While I can do more than a fair job of reading Latin-based languages (Spanish, French, Italian, etc.), I am the first to admit that my skills in reading Scandinavian languages are sorely lacking. My reading vocabulary is limited to the most basic genealogically related Danish and Swedish words – birth, baptism, confirmation, marriage, death, burial, probate, mother, father, son, daughter and church. An even dozen – that’s about it. This has led to me missing vitally important information in records I have found until some kind soul on Facebook or a volunteer in the library when I am in Salt Lake is able to tell me all that I am unable to read myself. Google translation often is no help because it is frequently difficult to decipher the letters in the words in old handwritten documents.
The first time I wandered around SVAR, I had pretty much the same experience because I didn’t even notice the “Other Languages” tab on the home page. Now that I think about it, I am not sure when I meandered to that website that I even arrived on the home page to see that “English” was a choice.
That was remedied during my February visit to Salt Lake City.

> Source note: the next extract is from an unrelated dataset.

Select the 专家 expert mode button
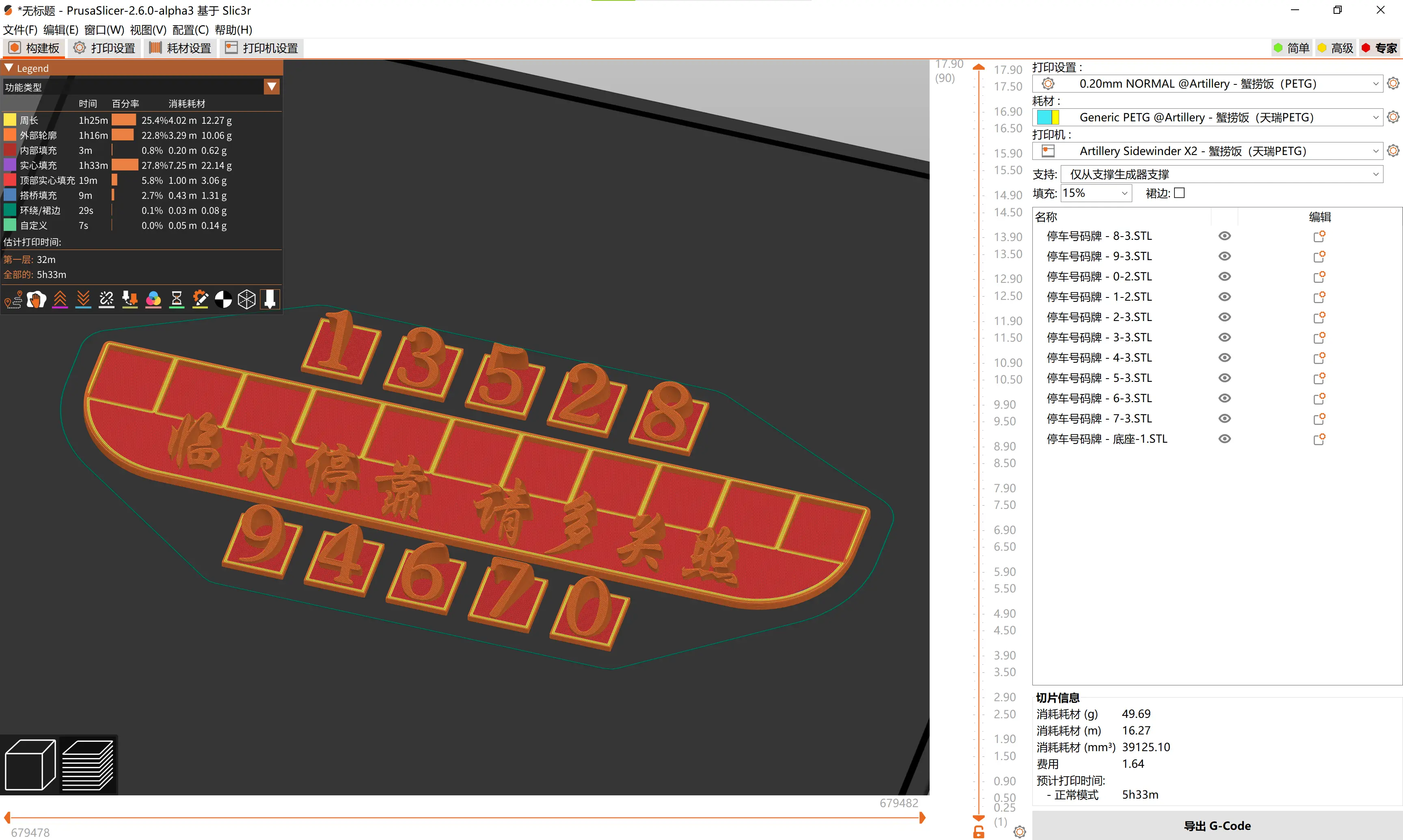This screenshot has height=840, width=1403. (x=1379, y=48)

While in the library, a young man introduced himself to the volunteers as a visitor from Sweden who would be happy to help read and translate for patrons during the few hours he was there. I don’t even know the young man’s name, but it turns out that he is a computer programmer for DISBYT, which I had never heard of or used.
This young man also showed me how to navigate SVAR:
Riksarkivet, or Swedish National Archives, abbreviated as SVAR, offers an option in the yellow bar across the top, for “Other Languages.” English is the only other choice, but it is exactly what I need! Then, the reader is presented with a screen that looks like the image above.

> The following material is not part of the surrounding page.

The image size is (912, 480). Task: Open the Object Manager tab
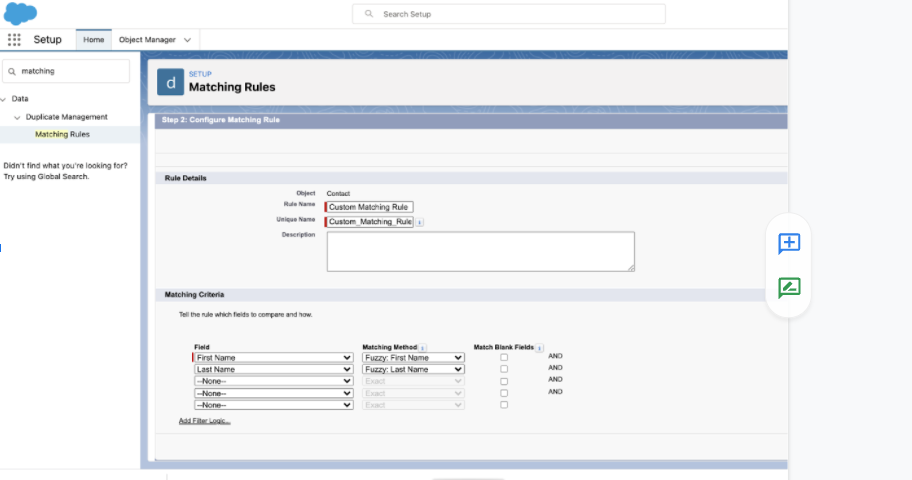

When I first stumbled around this site, it appeared to me, a non-reader of Swedish, that while the archives had many records, that a request had to be made to have them retrieved and that would incur a cost.
I learned in the Family History Library that SVAR offers multiple online databases for relatively small access fees.
The new SVAR Digital Reading Room has a menu that includes church and court archives, property records, vital records, censuses, population registers, land certificates and estate inventories, among other records.
While a subscription is required to access the records, what I like is that access can be obtained for as short a period of time as three hours, which costs SEK 50, about $5.80. Times range from three hours up to a one year subscription. If you know what you need and don’t need a year or even 3 to 6 months to search, these shorter subscription times make SVAR a very economical choice to obtain records.
I don’t have a subscription to SVAR, but the Family History Library in Salt Lake City does and I used the site while I was there. I am very used to ArkivDigital – I found SVAR to be not quite as smooth a site as ArkivDigital, but if I only needed a short amount of research time, I would definitely subscribe to SVAR.
A second new site that I learned about while in Salt Lake City is Disbyt, which is a database of information submitted by members of the Computer Genealogy Society of Sweden.
Disbyt is searchable for free so you can check to see if anyone has submitted information about your family, but a subscription is required to actually obtain contact information. However, a yearly subscription is only $22.00 US, per year.
Don’t worry if you don’t speak Swedish. Most Swedes speak/write basic English and many have excellent English skills.